What are your thoughts on playing in the All Star Pro BB? How does it hold up?
Amazing. I feel like I'm walking on water. I feel like I'm walking on clouds. It's just been a great experience from first wearing the shoe to the prototypes of Pro BBs, getting blisters, and kind of going through that, it was just a great process, man, because I actually went through it, so yeah. Now it should be kind of part of the process of a shoe that nobody else has worn. I have to be comfortable in the shoe, because I'm actually wearing it. I'm the only one, so it kind of worked out too to my benefit, man. I've been loving the whole process.

You've mentioned a couple of times that you're the only guy carrying the flag right now, and you kind of take pride in that. Would you like to see some roster expansion?
For sure, man, but I would love to see people who make the Converse, but keep it original, keep it timeless. A lot of times the roster is everything, man, because we're the ones flying the ship, and Converse has done a really good job off the basketball court of signing people who resemble the brand even on the court. I just would like to see it continue to remain timeless because it's such a prestigious brand.
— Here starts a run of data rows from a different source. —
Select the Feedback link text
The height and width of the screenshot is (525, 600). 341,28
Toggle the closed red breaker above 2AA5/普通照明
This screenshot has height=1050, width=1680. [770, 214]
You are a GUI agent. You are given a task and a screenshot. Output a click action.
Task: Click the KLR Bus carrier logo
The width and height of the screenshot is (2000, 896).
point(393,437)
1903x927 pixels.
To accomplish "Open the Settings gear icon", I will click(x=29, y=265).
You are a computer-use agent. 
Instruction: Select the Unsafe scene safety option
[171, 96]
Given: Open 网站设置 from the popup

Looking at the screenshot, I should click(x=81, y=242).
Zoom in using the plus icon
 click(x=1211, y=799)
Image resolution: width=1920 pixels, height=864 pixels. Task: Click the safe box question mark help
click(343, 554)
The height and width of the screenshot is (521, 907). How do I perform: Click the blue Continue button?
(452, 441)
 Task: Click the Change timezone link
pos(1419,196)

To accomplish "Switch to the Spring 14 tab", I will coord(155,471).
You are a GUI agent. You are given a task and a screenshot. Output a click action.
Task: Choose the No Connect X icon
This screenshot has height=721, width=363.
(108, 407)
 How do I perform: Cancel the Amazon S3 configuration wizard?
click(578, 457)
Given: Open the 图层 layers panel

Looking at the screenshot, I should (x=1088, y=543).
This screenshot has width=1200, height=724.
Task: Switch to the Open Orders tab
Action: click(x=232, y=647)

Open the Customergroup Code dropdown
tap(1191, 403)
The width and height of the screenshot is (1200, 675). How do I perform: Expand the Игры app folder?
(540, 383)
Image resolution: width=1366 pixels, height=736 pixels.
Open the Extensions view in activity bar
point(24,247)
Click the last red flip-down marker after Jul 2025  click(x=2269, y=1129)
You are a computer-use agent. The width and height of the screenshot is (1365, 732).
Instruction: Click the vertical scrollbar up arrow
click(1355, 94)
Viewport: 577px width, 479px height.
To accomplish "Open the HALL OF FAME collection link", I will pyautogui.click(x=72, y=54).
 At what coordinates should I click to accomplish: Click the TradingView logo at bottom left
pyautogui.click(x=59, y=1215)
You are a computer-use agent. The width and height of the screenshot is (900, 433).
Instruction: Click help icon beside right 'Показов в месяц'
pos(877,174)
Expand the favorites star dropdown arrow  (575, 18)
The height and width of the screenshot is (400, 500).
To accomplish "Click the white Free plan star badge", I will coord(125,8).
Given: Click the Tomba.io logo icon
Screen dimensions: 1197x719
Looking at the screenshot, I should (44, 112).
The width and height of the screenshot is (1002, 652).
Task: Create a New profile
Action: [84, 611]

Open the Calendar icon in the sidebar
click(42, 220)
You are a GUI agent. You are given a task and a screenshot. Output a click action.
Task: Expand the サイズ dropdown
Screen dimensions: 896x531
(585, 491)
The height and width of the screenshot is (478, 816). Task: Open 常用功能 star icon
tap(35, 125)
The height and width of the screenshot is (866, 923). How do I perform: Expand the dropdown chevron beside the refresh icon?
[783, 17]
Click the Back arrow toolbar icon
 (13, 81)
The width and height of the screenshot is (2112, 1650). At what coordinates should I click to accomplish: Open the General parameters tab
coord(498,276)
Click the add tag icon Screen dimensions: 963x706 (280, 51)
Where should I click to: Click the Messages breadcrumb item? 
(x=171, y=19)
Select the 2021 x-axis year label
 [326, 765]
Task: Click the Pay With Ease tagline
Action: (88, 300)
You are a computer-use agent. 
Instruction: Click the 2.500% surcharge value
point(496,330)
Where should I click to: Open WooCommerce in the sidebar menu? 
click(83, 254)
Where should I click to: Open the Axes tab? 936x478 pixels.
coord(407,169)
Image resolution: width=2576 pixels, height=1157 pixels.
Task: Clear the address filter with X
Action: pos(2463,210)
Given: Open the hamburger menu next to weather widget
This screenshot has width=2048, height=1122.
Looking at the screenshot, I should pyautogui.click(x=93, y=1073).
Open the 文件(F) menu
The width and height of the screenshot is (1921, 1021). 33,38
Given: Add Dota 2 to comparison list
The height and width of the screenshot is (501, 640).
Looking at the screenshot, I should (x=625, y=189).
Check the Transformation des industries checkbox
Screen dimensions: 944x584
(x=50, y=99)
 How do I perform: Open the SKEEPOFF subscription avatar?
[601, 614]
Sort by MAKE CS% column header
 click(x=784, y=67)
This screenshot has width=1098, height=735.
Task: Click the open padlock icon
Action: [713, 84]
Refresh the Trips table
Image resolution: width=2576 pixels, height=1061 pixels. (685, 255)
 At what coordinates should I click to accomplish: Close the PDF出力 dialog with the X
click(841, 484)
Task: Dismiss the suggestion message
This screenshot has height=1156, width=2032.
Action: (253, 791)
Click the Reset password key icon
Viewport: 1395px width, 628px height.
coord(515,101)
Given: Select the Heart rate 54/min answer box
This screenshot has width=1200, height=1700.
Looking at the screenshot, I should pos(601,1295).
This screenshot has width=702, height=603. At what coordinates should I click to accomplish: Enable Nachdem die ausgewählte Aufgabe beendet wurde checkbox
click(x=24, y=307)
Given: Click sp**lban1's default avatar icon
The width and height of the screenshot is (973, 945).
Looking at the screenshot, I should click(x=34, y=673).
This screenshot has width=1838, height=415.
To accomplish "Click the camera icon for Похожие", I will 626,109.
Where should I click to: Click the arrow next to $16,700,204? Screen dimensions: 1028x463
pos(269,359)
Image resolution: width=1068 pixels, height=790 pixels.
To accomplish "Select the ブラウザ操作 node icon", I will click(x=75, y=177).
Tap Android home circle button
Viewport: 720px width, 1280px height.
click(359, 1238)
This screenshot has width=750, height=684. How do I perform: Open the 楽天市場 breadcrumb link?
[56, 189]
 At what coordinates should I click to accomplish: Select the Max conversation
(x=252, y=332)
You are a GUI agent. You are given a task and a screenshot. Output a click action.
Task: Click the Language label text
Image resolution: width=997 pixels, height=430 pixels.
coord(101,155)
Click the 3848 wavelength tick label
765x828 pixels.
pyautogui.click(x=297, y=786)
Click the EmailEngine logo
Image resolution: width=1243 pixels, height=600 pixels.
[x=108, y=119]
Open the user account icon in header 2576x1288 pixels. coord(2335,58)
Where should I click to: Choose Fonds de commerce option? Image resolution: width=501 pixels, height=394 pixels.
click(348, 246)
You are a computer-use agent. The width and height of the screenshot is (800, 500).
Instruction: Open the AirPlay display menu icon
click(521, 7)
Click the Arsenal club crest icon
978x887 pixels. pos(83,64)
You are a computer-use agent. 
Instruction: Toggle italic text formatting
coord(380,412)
Any names you got your eye on?
Ah, nah man, I got to play against anybody coming up soon, so I'm not thinking about any other basketball players right now.

Obviously Converse is more than just a performance basketball company, how many pairs of Converse do you have in your collection right now?
Probably about 300 pairs to be honest with you.

Yeah. I can't fit shoes in my house.

I'm going to put you on the spot a little bit. Could you name a top five?
Comme des Garcon, the Soloist, I love the new Ambush collection that just came out. It's actually amazing, some fine leather. Four, I shall say obviously all the Golf le Fleur One Stars are my favorite. Tyler has done an amazing job of creating those Golf le Fleurs. I love those.

Before you signed with the brand, were you rocking Converse for lifestyle as well?
Of course. Yeah. I've always owned a pair of Converse. I was just wearing simple just Chuck Taylors, lows and highs.

So you kind of have a reputation of being a flashy guy. Everybody's always paying attention to what you're wearing, whether it be before the game, in the tunnel, off the court in general. Do you kind of feel a little bit of added pressure now to kind of make sure that you're always wearing something that can catch people's eye?
Heck no. I've been doing this my whole life, so now that people are starting to notice, nothing changes for me, man. I still have to go out there and play basketball. I can’t be the flyest dude in the NBA and not be excelling at hoops. Because that's not something I pride myself off of. I want to be an all around individual, four-dimensional player.